Start of Input records

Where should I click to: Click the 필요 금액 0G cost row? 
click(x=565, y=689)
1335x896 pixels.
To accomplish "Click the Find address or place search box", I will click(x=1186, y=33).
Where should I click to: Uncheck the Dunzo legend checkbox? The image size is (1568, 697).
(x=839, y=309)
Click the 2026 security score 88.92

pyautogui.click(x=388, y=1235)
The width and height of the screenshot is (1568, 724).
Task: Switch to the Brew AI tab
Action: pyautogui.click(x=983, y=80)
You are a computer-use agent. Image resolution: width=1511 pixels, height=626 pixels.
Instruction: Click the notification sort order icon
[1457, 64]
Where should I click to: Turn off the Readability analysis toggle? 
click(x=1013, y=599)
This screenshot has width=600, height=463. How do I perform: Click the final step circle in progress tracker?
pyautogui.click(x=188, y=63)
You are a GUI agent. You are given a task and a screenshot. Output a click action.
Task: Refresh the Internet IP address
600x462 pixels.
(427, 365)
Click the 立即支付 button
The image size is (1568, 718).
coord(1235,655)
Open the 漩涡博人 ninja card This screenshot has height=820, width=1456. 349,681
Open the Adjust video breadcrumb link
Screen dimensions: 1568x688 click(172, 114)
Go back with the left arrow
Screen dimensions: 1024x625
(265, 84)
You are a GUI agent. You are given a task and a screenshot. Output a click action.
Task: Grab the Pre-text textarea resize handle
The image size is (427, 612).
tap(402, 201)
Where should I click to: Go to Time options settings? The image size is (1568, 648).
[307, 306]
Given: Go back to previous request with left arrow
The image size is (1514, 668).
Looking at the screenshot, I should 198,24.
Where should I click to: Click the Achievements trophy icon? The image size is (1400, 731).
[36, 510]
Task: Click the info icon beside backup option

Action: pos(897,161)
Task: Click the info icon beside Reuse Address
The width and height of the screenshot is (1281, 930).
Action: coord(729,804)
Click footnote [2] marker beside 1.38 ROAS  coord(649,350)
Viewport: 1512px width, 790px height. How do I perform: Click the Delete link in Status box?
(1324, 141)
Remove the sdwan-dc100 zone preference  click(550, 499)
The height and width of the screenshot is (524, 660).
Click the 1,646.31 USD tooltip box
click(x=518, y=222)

End of Input records

_Aim of the task_
How many lines in the entries above contain the string "This"? Reply with the number alone.

_The answer_
2